Although Lowy refused to talk about specific numbers, sources close to the governor claimed that Cipel’s camp first demanded a staggering $50 million, then dropped the demands to $5 million and then to $2 million to make the sex-harassment suit go away.

But sources said Cipel added a surprise demand: that the governor allow Manhattan-based Touro College to go ahead with plans to build a medical school in New Jersey.

“This immediately raised eyebrows,” one of the sources said, because it suggested a link between Cipel and ex-New Jersey Sen. Robert Torricelli, who is Touro’s lead adviser on the project.

The source said McGreevey aides asked themselves: “What does Cipel have to do with Torricelli?”

The talks broke off minutes before McGreevey announced he was resigning.

“The governor doesn’t have that kind of money, and he will not be extorted,” the source said.

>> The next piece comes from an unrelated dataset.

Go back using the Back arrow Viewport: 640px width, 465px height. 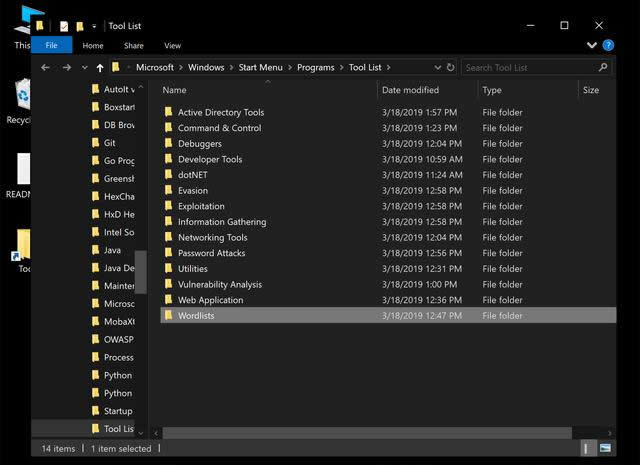[x=45, y=67]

But Lowy claimed that a deal had already been struck on the financial particulars and that he was awaiting word on whether McGreevey had agreed to other unspecified conditions when the lawyer’s secretary came in to tell him that the governor was on TV.

Sean Jackson, a vice president of Rosemont Associates, a consulting firm run by Torricelli, said the company has been advising Touro on opening a medical school in the state since December 2003.

“During this time, Cipel has never been present at any meeting. He has never been involved in any conference calls. We’ve never talked to the guy,” Jackson said. “We find the whole thing bizarre.”

Asked where Cipel is currently hunkering down, Lowy would only say that his client was “in the country.”